Written task.
Carry on the passage about the killings of people defending land and the environment, starting after its final sentence.

Extract to read.
————————
Half the lethal attacks recorded across these three nations were linked to protests against mining, logging and dam projects in indigenous areas.

Environmental murders in Mexico rose by a striking 67% from 2019, with Global Data flagging that 95% of these do not end in prosecution.

In other countries, such as Brazil and Peru close to 75% of environmental killings took place in the Amazon region, as people tried to protect the rainforest.

All but one of the 227 attacks occurred in less developed countries and more than a third of the victims were indigenous people – even though indigenous communities only make up 5% of the population.

The report calls on governments to stop the violence and respond with more punishments, claiming they have been far too willing to ‘turn a blind eye’ to the disgusting crimes committed against these vulnerable people.
————————
Data block.
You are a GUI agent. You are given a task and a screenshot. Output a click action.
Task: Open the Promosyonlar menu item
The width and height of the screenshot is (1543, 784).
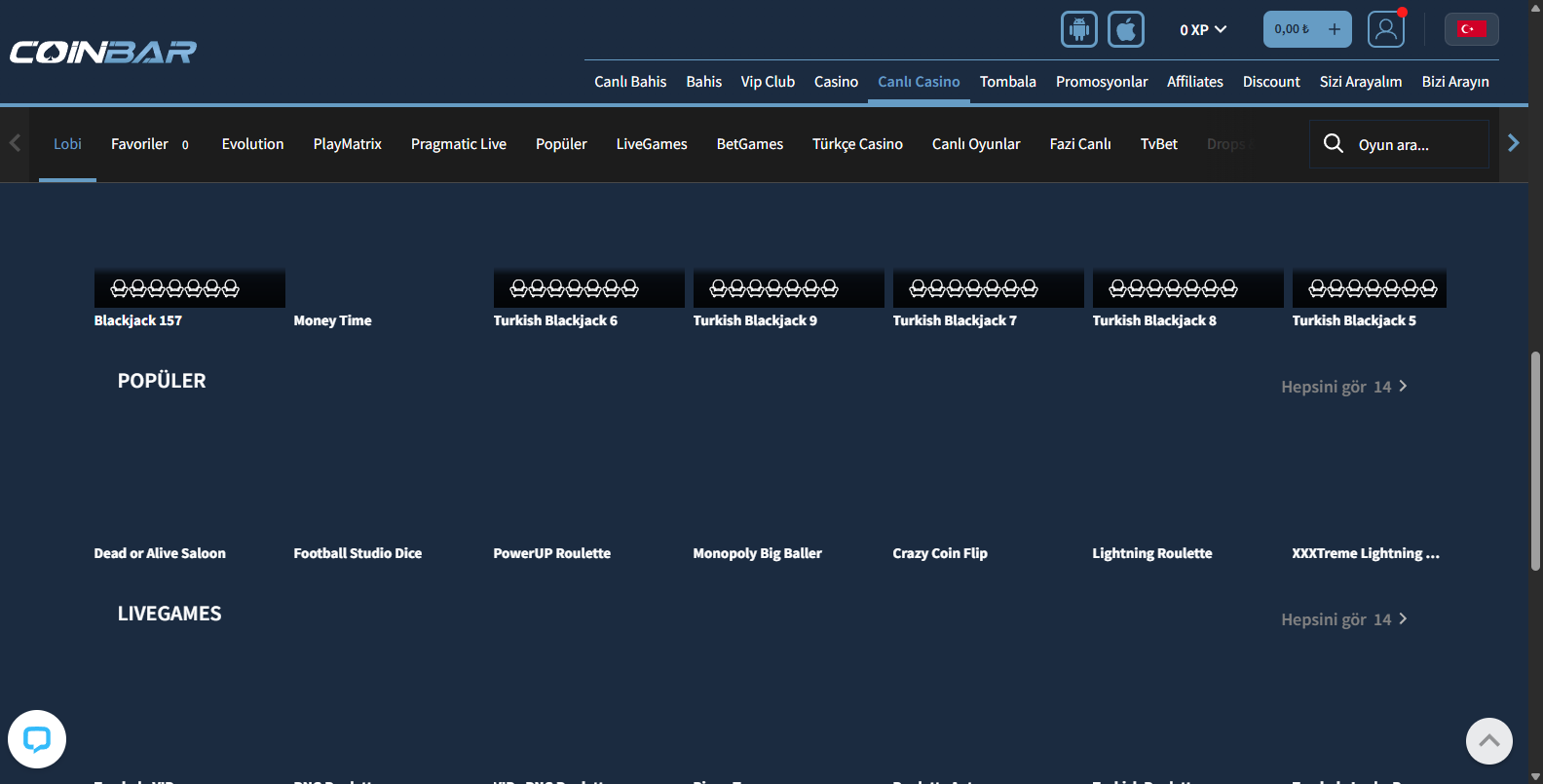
————————
Exercise output.
Malungelo Xhakaza, daughter of murdered South African activist Fikile Ntshangase, said: “People sometimes ask me what I’m going to do, whether I’m going to stay here and keep my mother’s fight alive. I’m too proud of her to let it die. I know the dangers – we all know the dangers. But I’ve decided to stay. I’m going to join the fight.”

The report concludes: “Defenders are our last line of defence against climate breakdown. We can take heart from the fact that, even after decades of violence, people continue to stand up for their land and for our planet.

“In every story of defiance against corporate theft and land grabbing, against deadly pollution and against environmental disaster, is hope that we can turn the tide on this crisis and learn to live in harmony with the natural world. Until we do, the violence will continue.”